A toolkit for tokenization, language identification, sentiment analysis, named-entity recognition, word clouds, phonetic encoding, search ranking, and the supporting plumbing — all in pure BEAM, with optional ML backends behind feature flags.

Capabilities

Detection and analysis

  • Language identification (Text.Language.Classifier.Fasttext) — pure-Elixir port of fastText's lid.176, 176 languages, validated bit-for-bit against the reference. ~100 µs per prediction with EXLA.
  • Sentiment analysis (Text.Sentiment) — multilingual AFINN lexicons (104 languages + emoji) or XLM-RoBERTa via Bumblebee.
  • Part-of-speech tagging (Text.POS) — via Bumblebee, English by default.
  • Named-entity recognition (Text.NER) — via Bumblebee, multilingual (10 high-resource languages).
  • Readability (Text.Readability) — Flesch, Flesch-Kincaid, Gunning-Fog, SMOG, ARI, Coleman-Liau, LIX, Dale-Chall, Spache.
  • PII detection and redaction (Text.PII) — emails, phones, IBANs, Luhn-validated credit cards, SSNs, IPv4/IPv6, URLs.

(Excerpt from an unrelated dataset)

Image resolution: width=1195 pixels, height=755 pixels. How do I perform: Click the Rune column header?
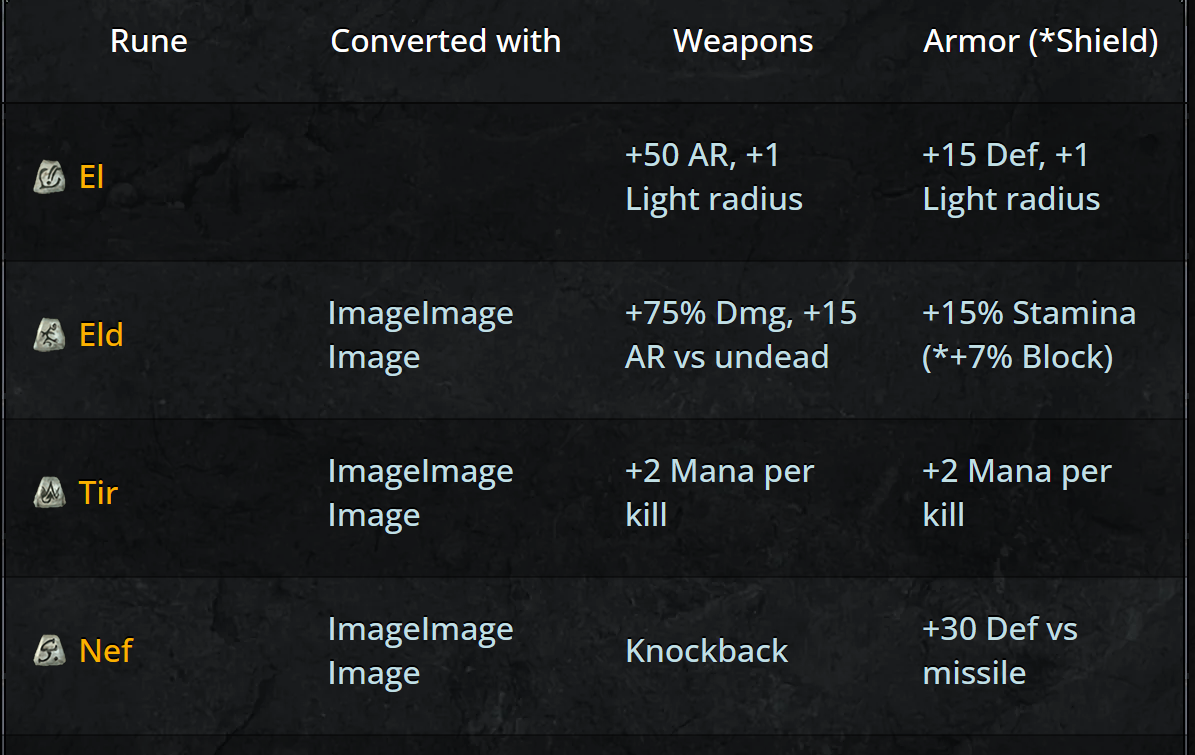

Cleaning and normalization

  • Pipeline cleaning (Text.Clean) — HTML/entity strip, mojibake repair, NFC/NFKC normalization, diacritic folding.
  • Truecasing (Text.Truecase) — sentence-aware case restoration for ALL-CAPS or lowercased text.
  • Emoji (Text.Emoji) — detect, count, strip, convert to/from :short_name: form, and per-emoji sentiment scoring (Kralj Novak et al. 2015).

Strings

  • Edit distance (Text.Distance) — Levenshtein, Damerau-Levenshtein, Hamming, Jaro, Jaro-Winkler.
  • N-gram set similarity (Text.Distance) — Jaccard, Sørensen-Dice, Tanimoto, cosine over character n-grams.
  • Set similarity (Text.Similarity) — Jaccard, Dice, overlap, cosine over arbitrary token sets.
  • Phonetic encodingSoundex, Metaphone, NYSIIS, Cologne (German), DoubleMetaphone, each with match?/2 for direct equality.
  • Slugification (Text.Slug) — locale-aware Unicode folding with cross-script transliteration.
  • Segmentation (Text.Segment) — UAX #29 word/sentence boundaries with CLDR abbreviation suppressions.
  • Syllable counting (Text.Syllable) — vowel-group heuristic with an exceptions table.
  • Hyphenation (Text.Hyphenation) — Knuth-Liang patterns; bundled en-us, de-1996, fr, es, it, nl, pt, with on-demand fetching for ~80 more from hyph-utf8.

Spelling and morphology

  • Spell correction (Text.Spell) — Norvig-style edit-distance suggestions backed by Text.WordFreq.
  • Lemmatization (Text.Lemma) — dictionary-driven, ~41k bundled English pairs; ~20 more languages auto-downloadable from michmech via mix text.download_lemma_data.
  • Word frequencies (Text.WordFreq) — bundled top-30,000 frequencies for en, de, fr, es, it, nl, pt with frequency, zipf, rank, top.
  • English inflection (Text.Inflect.En) — pluralize/2 and singularize/2, modern and classical modes.

Statistics and search

  • N-grams and word counts (Text.Ngram, Text.Word).
  • TF-IDF and BM25 (Text.IR) — indexed corpus with scoring and top-K search.
  • Collocation extraction (Text.Collocation) — bigrams ranked by frequency, PMI, or log-likelihood.
  • Concordance (Text.KWIC) — keyword-in-context lookup.
  • Word embeddings (Text.Embedding) — load fastText .vec files, then cosine similarity, nearest neighbours, and analogies.
  • Word clouds (Text.WordCloud) — multilingual keyword extraction (six scoring backends) plus spiral layout and SVG rendering.
  • Extractive summarization (Text.Summarize) — TextRank and LexRank over Jaccard sentence graphs.
  • Stopwords (Text.Stopwords) — bundled lists for ~60 languages from stopwords-iso.

Installation

def deps do
  [
    {:text, "~> 0.5.0"}
  ]
end

For the language identifier, fetch the lid.176.bin model once after install:

mix text.download_lid176

For production environments using the optional Bumblebee-backed modules, mix text.download_models (plural) pre-fetches every external artefact — lid.176.bin plus the default Hugging Face checkpoints — so the first call to each module never hits the network.

A taste

# Sentiment — multilingual, no model download by default.
Text.Sentiment.analyze("J'adore ce livre.", language: :fr).label
#=> :positive

# Language identification — load the fastText model once.
{:ok, model} = Text.Language.Classifier.Fasttext.ModelLoader.load(
  Path.join(:code.priv_dir(:text), "lid_176/lid.176.bin")
)

{:ok, "es"} = Text.Language.Classifier.Fasttext.classify("Hola, ¿cómo estás?", model)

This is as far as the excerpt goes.